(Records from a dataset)
========

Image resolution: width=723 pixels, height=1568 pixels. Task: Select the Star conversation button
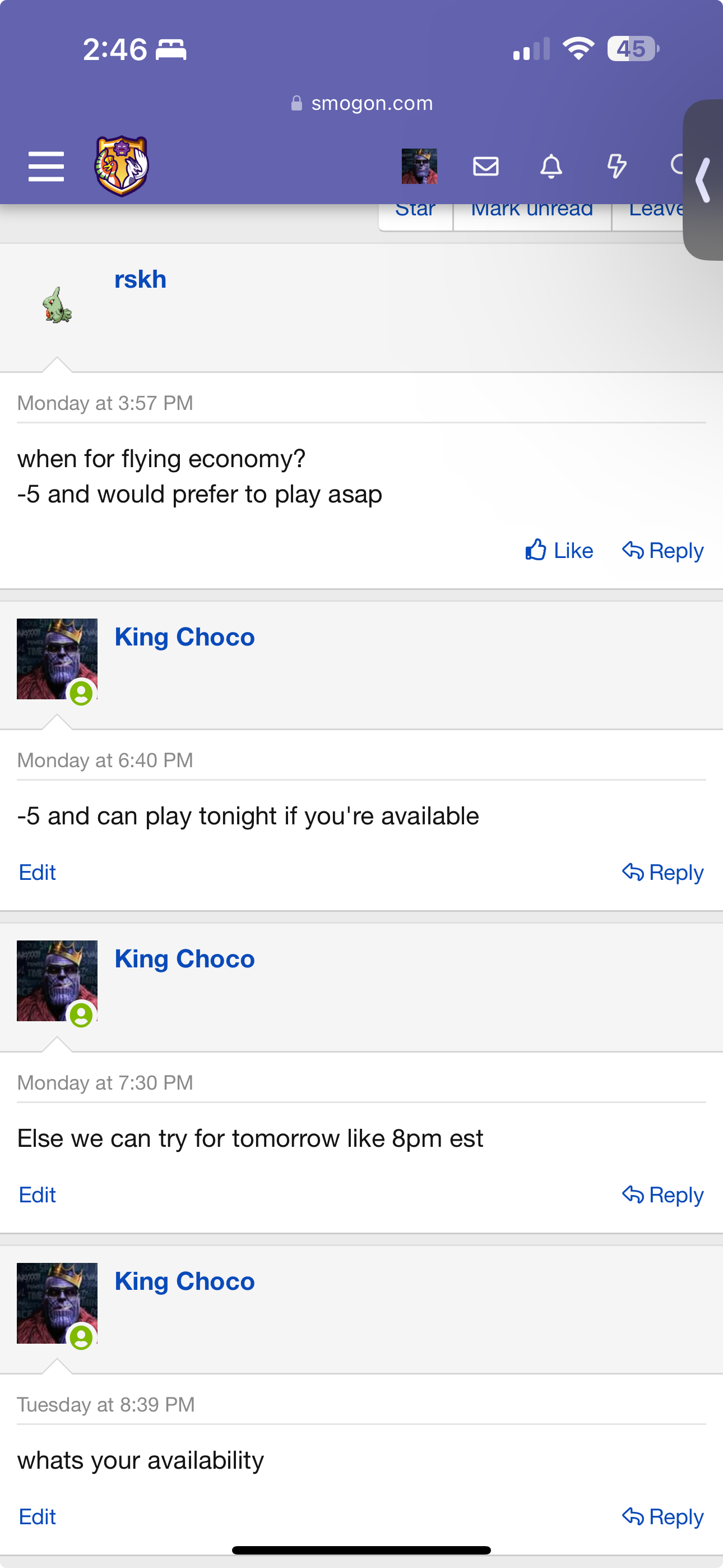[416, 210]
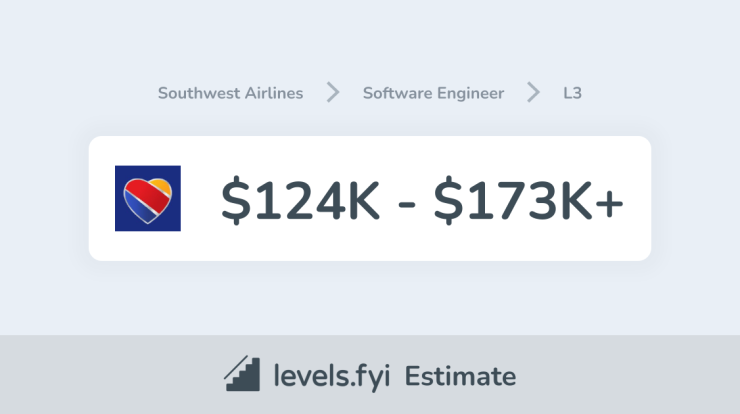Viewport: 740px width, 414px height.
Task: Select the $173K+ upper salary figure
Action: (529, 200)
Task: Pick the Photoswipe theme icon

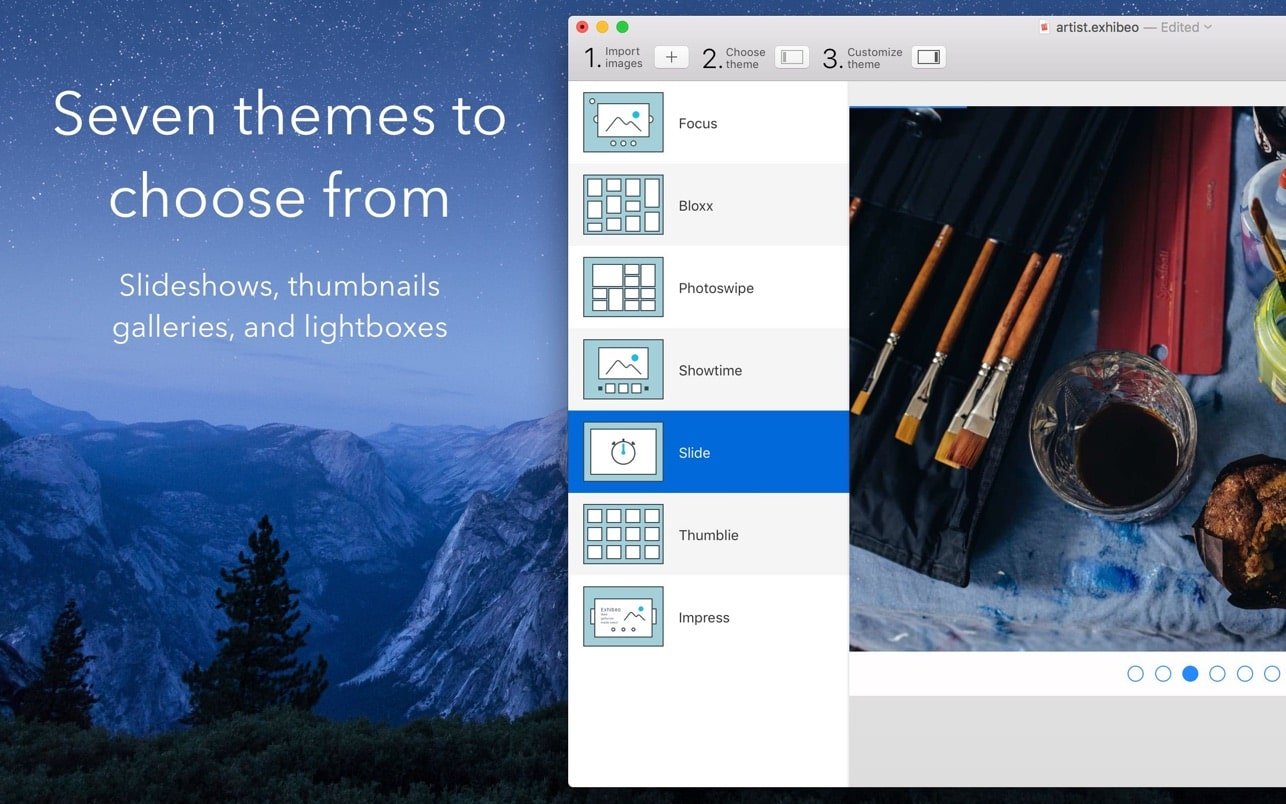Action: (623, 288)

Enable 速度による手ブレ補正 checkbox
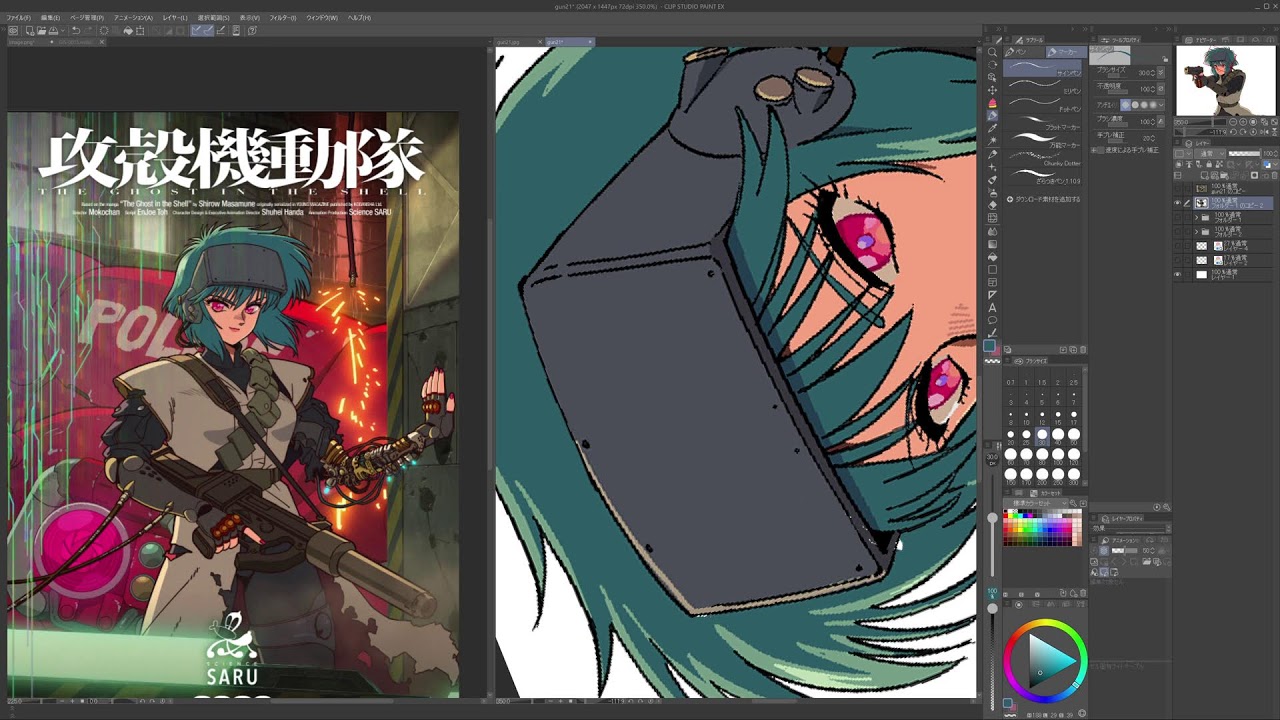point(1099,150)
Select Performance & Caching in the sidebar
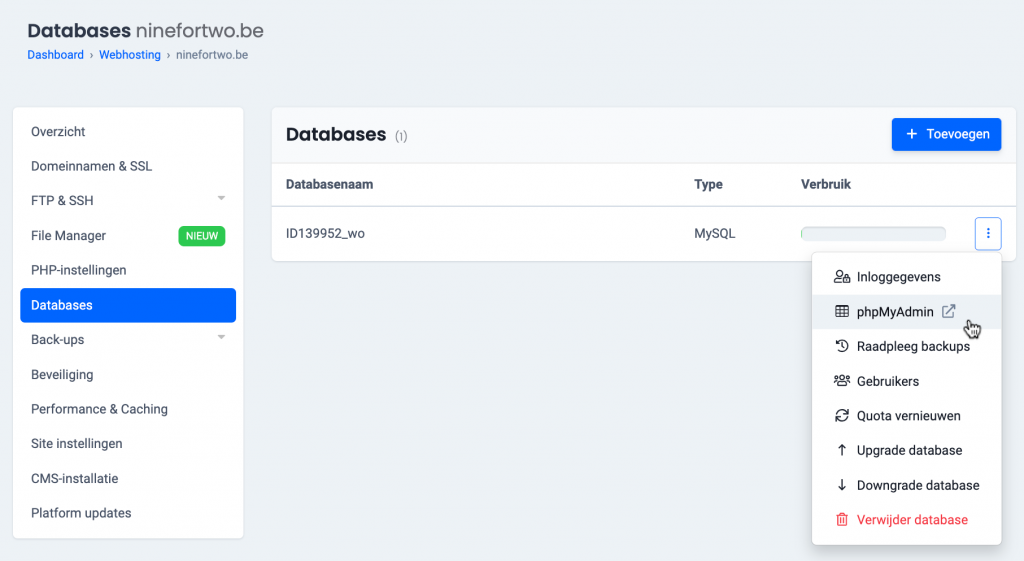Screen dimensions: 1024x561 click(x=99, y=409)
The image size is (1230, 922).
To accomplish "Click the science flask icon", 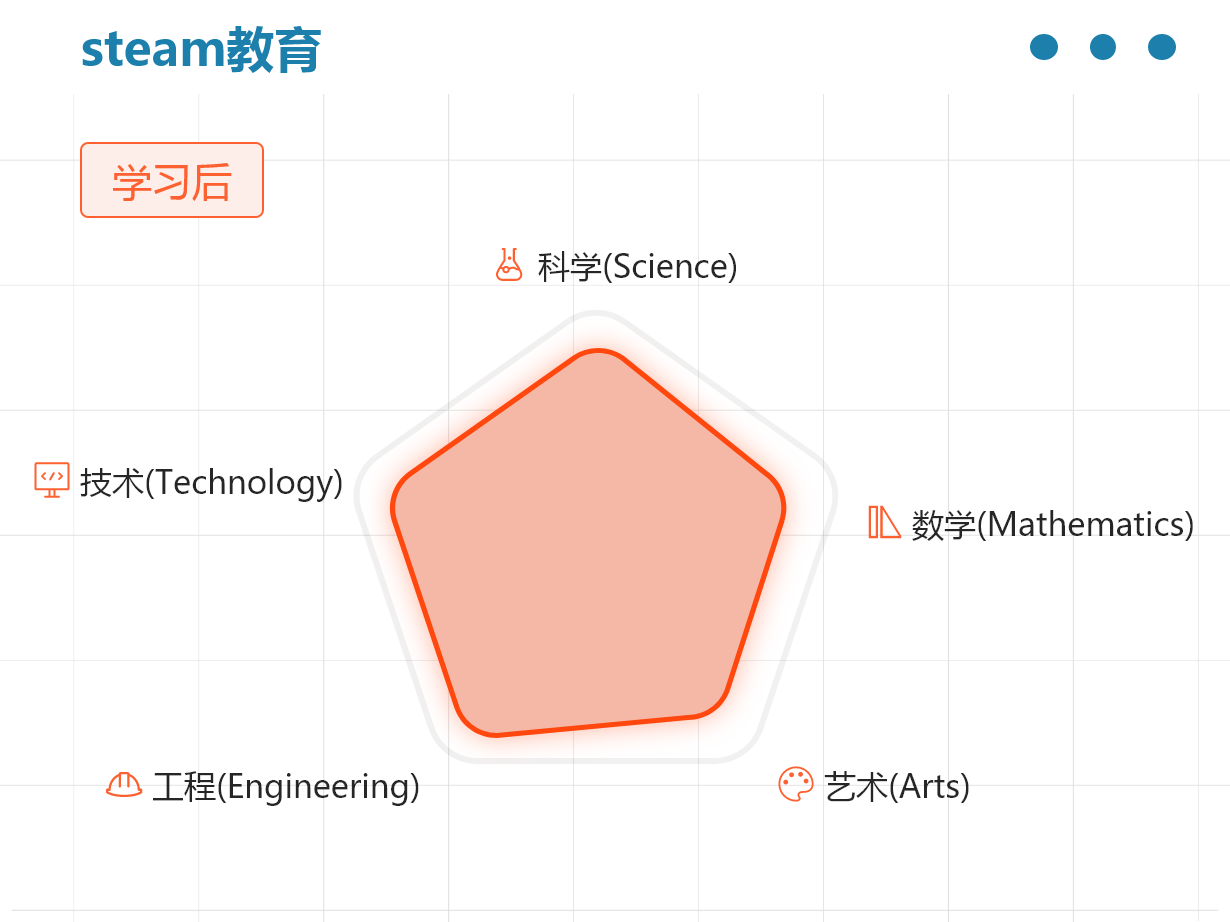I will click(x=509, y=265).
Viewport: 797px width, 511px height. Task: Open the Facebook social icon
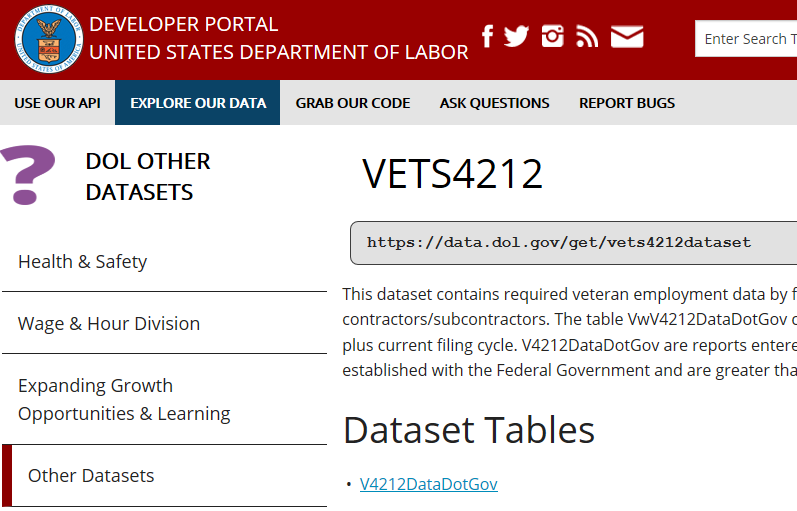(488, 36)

========

Work task :: Write out exactly the lines between the start of the data and the line with "The image size is (1230, 922).", including both, but none of the pictures.

Solution ::
Image resolution: width=723 pixels, height=1568 pixels. Task: Select the Star conversation button
[416, 210]
Viewport: 740px width, 414px height.
Task: Select the $173K+ upper salary figure
Action: (529, 200)
Task: Pick the Photoswipe theme icon

Action: (623, 288)

Enable 速度による手ブレ補正 checkbox
point(1099,150)
Select Performance & Caching in the sidebar
Screen dimensions: 1024x561 click(x=99, y=409)
The image size is (1230, 922).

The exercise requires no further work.